● **TRY IT**
Down to the last line of the listing, starting at the one with "Click the Version field showing 1.0-SNAPSHOT", retype each line exactly. Do not copy the pictures.
INFORMATION section start
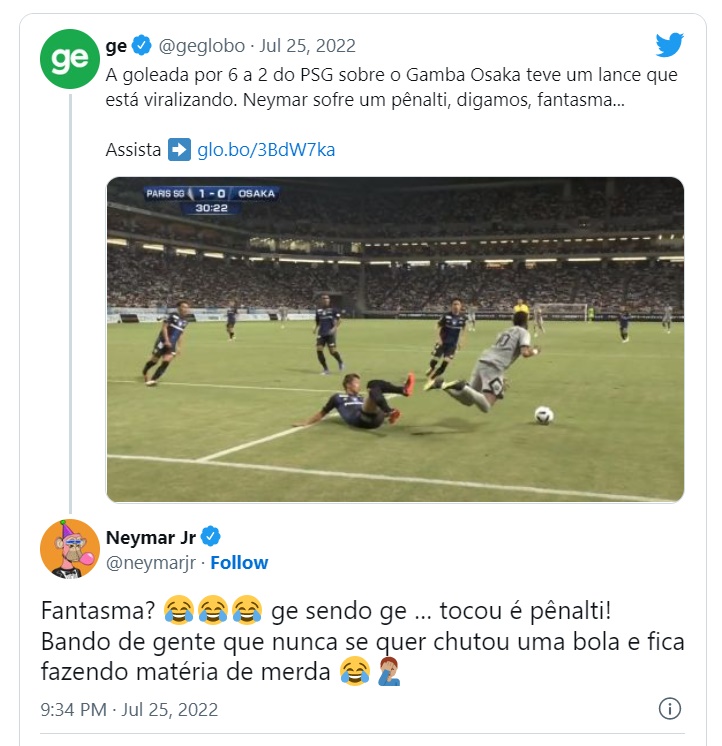Open the quoted tweet's Jul 25, 2022 date
Screen dimensions: 722x746
pyautogui.click(x=307, y=46)
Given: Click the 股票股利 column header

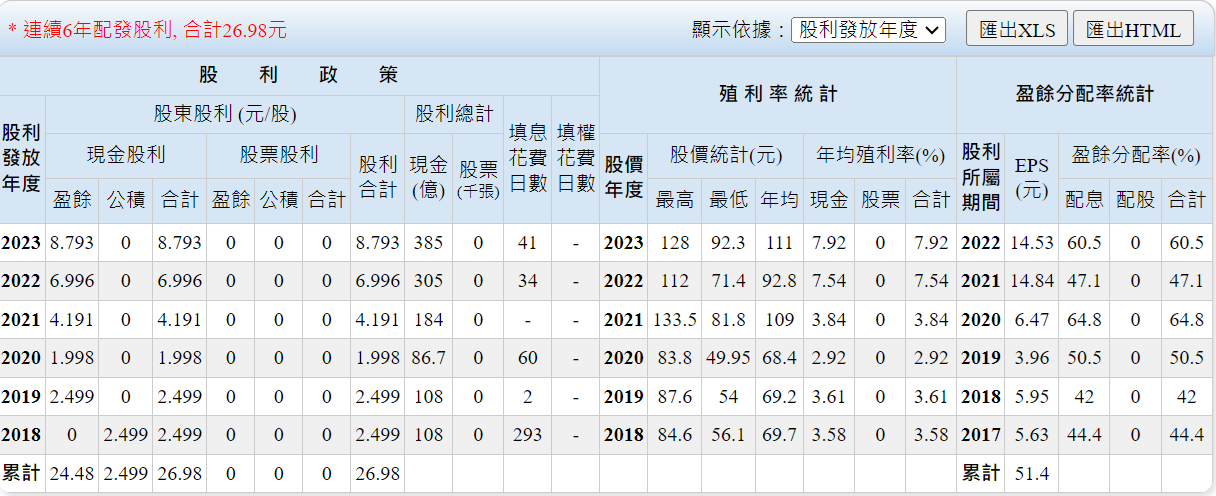Looking at the screenshot, I should click(x=278, y=155).
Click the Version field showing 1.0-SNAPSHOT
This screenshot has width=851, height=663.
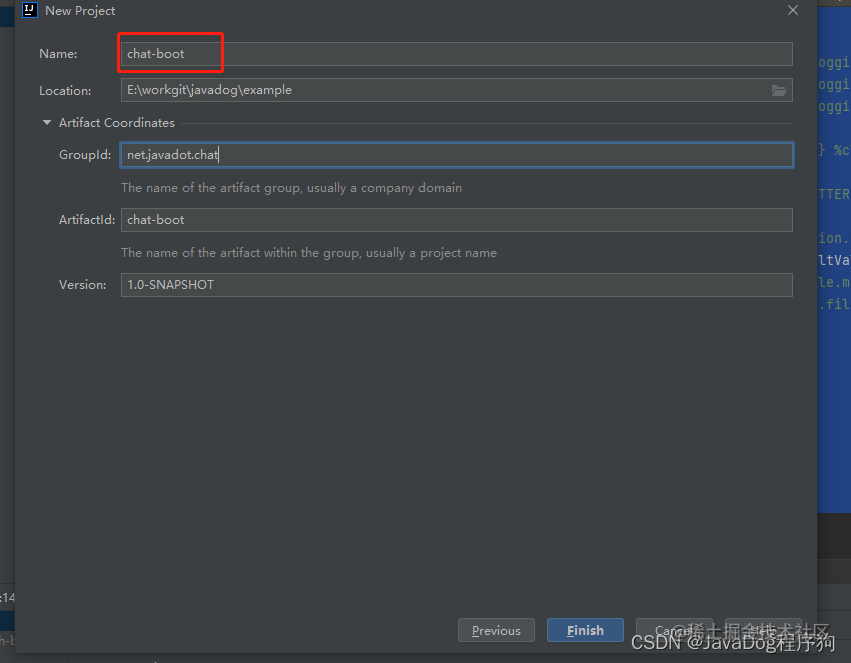[456, 285]
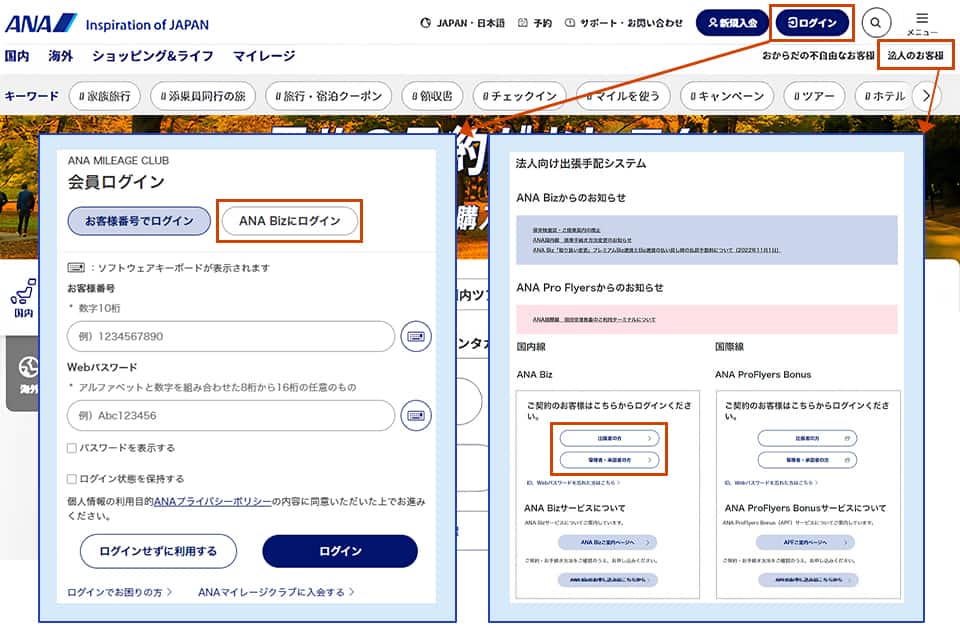Select お客様番号でログイン option

[139, 221]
INFORMATION section end
● **TASK RESPONSE**
Click the Version field showing 1.0-SNAPSHOT
This screenshot has width=851, height=663.
[456, 285]
Select お客様番号でログイン option

[139, 221]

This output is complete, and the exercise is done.